Consider for a moment the code that matches an identifier or an integer constant:


 
       mark;
 
       pat.zeroOrMoreWS();
 
       pat.oneOrMoreCset( {'a'..'z', 'A'..'Z', '0'..'9', '_'} );
 
       pat.a_extract( operand );
 
       stdout.put( "   pushd( ", operand, " );" nl );
 
       strfree( operand );
 
       delete;
 

 

The "mark;" invocation saves a pointer into the "s" string where the current identifier starts. The pat.ZeroOrMoreWS pattern matching function skips over zero or more whitespace characters. The pat.OneOrMoreCset pattern match function matches one or more alphanumeric and underscore characters (a crude approximation for identifiers and integer constants). The pat.a_extract function makes a copy of the string between the "mark" and the "a_extract" calls (this corresponds to the whitespace and identifier/constant). The stdout.put statement emits the HLA machine instruction that will push this operand on to the x86 stack for later computations. The remaining statements clean up allocated string storage space and delete the matched string from "s".

Although the "pat.xxxxx" statements look like simple function calls, there's actually a whole lot more going on here. HLA's pattern matching facilities, like SNOBOL4 and Icon, support success, failure, and backtracking. For example, if the pat.oneOrMoreChar function fails to match at least one character from the set, control does not flow down to the pat.a_extract function. Instead, control flows to the next "pat.alternate" or "pat.if_failure" clause. Some calls to HLA pattern matching routines may even cause the program to back up in the code and reexecute previously called functions in an attempt to match a difficult pattern (i.e., the backtracking component). This article is not the place to get into the theory of pattern matching; however, these few examples should be sufficient to show you that something really special is going on here.
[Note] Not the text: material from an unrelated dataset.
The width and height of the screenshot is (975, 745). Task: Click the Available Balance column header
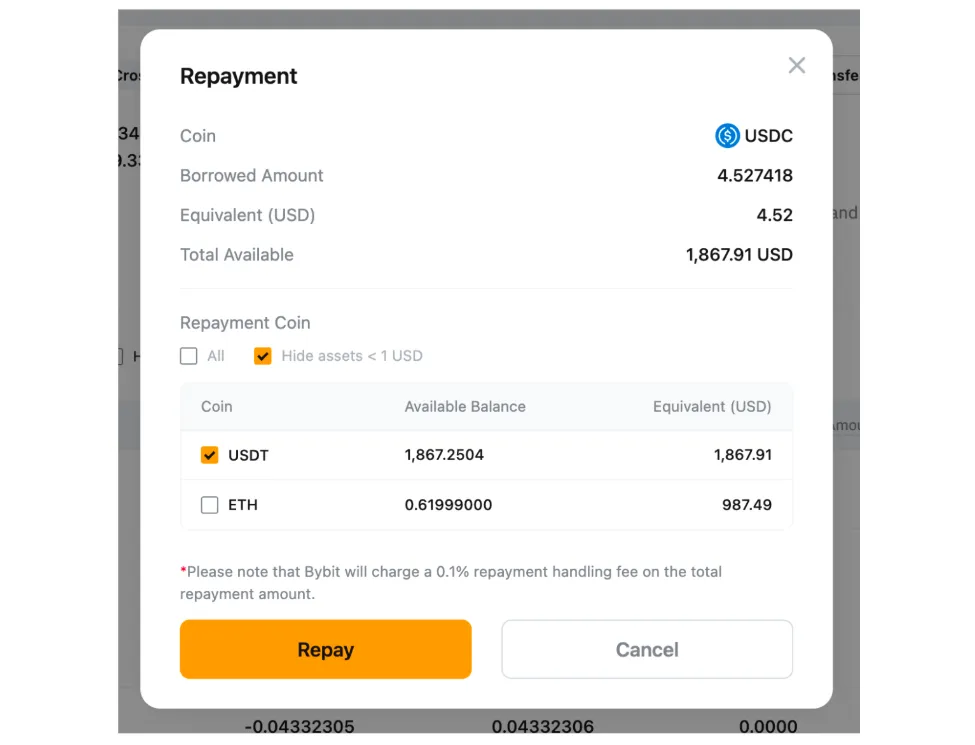465,407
And all these facilities were developed using the HLA compile-time language. This should give you a small indication of what is possible when using the HLA compile time language facilities.

The HLA language is far too rich to describe in this short article (the *very* rough documentation for the language is nearly 300 pages long). For more information, check out the on-line documentation for HLA at http://webster.cs.ucr.edu. Someday, you'll also be able to learn about HLA via "The Art of Assembly Language Programming, HLA/Windows version." I will keep interested individuals updated on the progress of AoA at the Webster web site.

HLA is totally free. It is public domain software and there are no restrictions on its use, the use of the HLA standard library, or the HLA compiler source code. Do whatever you want with it and have a lot of fun!